Infância enclausurada
Escrevendo
e relembrando sobre as ruas da minha infância, num bairro da capital de Estado
do RS, dei-me conta de como era livre, e como as ruas podiam ser trilhadas e
desvendadas pelas crianças. As ruas eram territórios que pertenciam as
crianças. Corríamos, jogávamos, subíamos em arvores. Organizávamos festas
juninas, natalinas, era um espaço de puro convívio.
O
jogo de taco, curtido, um grupo de cada lado, as correrias, as gritarias, numa
competição eterna entre moradores de ruas diversas. O jogo de bolitas e suas
disputas. O jogo de amarelinha, o pular corta, o caçador, e as cantigas de roda
que a todos encantavam. Até futebol eu jogava. As coleções de carteiras de
cigarro, que guardávamos em caixas de sapatos vazias e fazíamos trocas. Eu
tinha uma bem cuidada e bem completa. Brincadeiras que eram partilhadas por
meninos e meninas. Ir para casa, só ao entardecer, para tomar banho, fazer os
temas, alimentar-se e dormir.
As
árvores eram muitas e ficar sobre elas, fazer com taquaras, canudinhos para
sobrar sementes uns nos outros, verdadeiras guerras vivíamos. Ficamos horas ali
brincando num mundo totalmente imaginário. As raízes das arvores,
particularmente das Paineiras, minhas preferidas, limpar e brincar de casinha,
fazer comidinhas. Sozinha ou com amigas, eu as vezes esquecia da hora, minha
mãe tinha que vir buscar-me.
Roubar
frutas no quintal dos vizinhos, que cultivavam uvas e bergamotas. Humm... ainda
tenho em mim o gosto das jabuticabas. Eu como era a menor do grupo, subia nas
árvores para apanhar as frutas. E quando alguém aparecia, quem era pega? Eu
mesma, e lá me levavam para minha mãe de mãos dadas. A surra e o castigo era
uma dupla certa, e que não me impedia de noutra semana repetir tudo novamente.
Ir
no armazém, buscar doce de leite a granel, buscar o pão francês de meio quilo
para o café da tarde.
As
noites fazíamos rodas no pátio de algum dos amigos e ficávamos ali a contar e a
ouvir histórias de lobisomens, bruxas e outros contos terríficos. Quando era lá
casa, meu avô materno, tinha historias onde sempre conhecia os personagens,
tornando tudo mais assustador. O problema depois era dormir, pegar no sonho,
com as lembranças do que ouvimos.
A
televisão foi surgir na minha casa já quando eu estava entrando na puberdade, e
mesmo assim os horários para as crianças eram delimitados. Eram poucos os
programas para minha faixa etária. Eu nunca deixava a rua pela televisão.
Hoje
não, vejo meus netos, que não saem na rua sozinhos. Uma criança não anda mais
na rua sozinha, não vai no mercado, não vai para a escola. Caso brinque na rua,
e no pátio, das poucas casas que ainda tem esse espaço, e de alguns edifícios
que constroem playgrounds sempre tem a supervisão de algum adulto, e
normalmente são espaços restritos. As criança, ficam enclausuradas em seus
quartos e casas. Vivem um mundo virtual. Seus jogos são eletrônicos. A
televisão passou a ser vista cotidianamente.

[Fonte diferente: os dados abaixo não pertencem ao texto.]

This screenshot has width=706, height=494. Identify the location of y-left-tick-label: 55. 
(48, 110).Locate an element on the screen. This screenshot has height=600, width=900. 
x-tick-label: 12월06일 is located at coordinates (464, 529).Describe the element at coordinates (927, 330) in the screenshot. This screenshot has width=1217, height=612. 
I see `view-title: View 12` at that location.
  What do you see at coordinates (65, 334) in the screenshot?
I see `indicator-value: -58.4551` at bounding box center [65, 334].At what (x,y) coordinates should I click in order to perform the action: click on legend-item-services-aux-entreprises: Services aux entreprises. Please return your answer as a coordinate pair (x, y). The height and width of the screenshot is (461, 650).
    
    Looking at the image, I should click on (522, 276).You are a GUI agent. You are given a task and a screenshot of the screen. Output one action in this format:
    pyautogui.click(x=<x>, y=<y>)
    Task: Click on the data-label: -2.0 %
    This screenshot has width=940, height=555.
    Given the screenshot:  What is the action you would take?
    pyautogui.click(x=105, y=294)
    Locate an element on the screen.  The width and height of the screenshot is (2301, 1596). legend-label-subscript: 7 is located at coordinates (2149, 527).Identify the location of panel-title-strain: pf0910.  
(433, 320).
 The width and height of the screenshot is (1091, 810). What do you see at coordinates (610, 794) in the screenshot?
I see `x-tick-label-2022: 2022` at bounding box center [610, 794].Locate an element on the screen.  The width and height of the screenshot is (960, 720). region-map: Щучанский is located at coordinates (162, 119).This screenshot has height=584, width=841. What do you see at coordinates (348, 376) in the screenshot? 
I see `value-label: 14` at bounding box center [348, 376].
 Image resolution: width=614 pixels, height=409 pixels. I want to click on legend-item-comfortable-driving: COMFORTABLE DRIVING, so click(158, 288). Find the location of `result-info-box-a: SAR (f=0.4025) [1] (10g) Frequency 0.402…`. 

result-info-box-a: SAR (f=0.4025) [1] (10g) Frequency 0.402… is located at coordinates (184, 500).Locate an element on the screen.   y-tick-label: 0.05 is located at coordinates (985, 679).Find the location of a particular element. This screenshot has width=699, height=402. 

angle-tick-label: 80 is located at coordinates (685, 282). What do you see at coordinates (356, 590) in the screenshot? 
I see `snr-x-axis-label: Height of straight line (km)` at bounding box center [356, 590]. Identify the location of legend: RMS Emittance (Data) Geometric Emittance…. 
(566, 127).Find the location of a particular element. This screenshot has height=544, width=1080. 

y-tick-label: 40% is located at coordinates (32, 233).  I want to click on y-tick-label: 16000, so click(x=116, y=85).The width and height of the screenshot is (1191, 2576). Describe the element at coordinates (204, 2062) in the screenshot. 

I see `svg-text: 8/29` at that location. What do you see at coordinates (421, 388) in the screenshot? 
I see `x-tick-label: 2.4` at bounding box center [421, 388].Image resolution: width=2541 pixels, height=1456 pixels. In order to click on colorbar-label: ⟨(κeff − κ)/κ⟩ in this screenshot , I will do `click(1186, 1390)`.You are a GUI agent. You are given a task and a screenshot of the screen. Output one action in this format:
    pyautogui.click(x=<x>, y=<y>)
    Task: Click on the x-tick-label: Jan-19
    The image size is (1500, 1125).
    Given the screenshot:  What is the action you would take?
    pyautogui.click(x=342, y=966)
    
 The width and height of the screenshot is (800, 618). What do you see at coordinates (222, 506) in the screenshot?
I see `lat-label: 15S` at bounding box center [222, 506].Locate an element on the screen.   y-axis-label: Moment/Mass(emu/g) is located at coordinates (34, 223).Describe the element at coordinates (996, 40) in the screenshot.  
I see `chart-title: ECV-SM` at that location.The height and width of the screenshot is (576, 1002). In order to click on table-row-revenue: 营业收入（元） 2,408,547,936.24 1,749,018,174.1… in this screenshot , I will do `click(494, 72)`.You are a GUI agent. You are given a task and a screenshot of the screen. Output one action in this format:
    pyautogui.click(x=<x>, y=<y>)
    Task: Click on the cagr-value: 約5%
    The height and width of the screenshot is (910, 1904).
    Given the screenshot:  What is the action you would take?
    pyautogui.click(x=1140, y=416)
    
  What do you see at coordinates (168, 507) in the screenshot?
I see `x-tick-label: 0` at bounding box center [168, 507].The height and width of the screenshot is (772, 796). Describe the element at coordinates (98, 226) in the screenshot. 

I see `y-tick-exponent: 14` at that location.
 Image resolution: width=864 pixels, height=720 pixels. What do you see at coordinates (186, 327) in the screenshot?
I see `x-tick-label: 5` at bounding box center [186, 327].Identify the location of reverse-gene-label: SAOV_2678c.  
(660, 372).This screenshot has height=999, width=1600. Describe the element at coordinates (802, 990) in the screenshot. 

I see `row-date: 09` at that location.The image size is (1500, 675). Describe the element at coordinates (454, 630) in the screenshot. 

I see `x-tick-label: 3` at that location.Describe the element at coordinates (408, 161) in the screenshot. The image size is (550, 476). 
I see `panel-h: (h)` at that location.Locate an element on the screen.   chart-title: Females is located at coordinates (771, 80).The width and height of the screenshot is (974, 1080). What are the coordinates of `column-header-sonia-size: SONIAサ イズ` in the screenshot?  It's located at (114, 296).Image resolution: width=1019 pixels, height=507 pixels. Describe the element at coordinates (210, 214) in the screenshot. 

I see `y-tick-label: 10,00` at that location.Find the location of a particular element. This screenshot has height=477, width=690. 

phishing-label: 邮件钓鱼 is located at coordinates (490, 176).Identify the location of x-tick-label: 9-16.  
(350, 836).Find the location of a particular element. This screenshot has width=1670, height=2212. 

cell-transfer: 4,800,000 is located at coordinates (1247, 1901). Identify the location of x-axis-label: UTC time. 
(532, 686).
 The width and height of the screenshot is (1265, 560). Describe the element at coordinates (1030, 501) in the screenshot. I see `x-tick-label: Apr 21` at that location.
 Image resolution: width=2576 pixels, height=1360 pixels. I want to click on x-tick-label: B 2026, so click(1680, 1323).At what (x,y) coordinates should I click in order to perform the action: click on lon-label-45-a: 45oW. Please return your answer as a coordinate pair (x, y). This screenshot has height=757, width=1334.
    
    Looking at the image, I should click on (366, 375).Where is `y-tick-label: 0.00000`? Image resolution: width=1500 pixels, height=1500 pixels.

Existem muitos filmes e desenhos para todas as faixas etárias. Algumas
famílias fazem da televisão uma baba eletrônica.
Nas
escolas encontramos muitas crianças obesas, hipertensas que eram doenças
típicas de adultos mais para idosos. As
criança de hoje, recebem prescrição médica para natação e outras atividades
físicas. Algumas que se recusam a ficar escravas dos brinquedos eletrônicas,
são tachadas de hiperativas. As ruas são
vistas como perigosas. A raro ver uma criança que saiba subir em arvore, que
saiba soltar uma pandorga, que saiba jogos de rua, que brinque de correr, de esconde
–esconde.
O
mundo virtual tem muitas vantagens, a criança tem acesso a informações que não
tínhamos na minha infância. A criança consegue viajar pelo mundo, ver animais,
plantas, escutar seus sons, já não são tão crédula como éramos.
A
mim fica essa interrogação não estamos restringindo demais o corpo infantil,
seus movimentos, sua inserção no espaço público? Como se dá aprendizagem quando
não há uma integração entre corpo e mente?
Essa falta de rua, de convivência, de espaços lúdicos, vai produzir que
tipo de adultos? É justo mantermos nossas crianças enclausuradas, sem esse
contato com a natureza e com o público?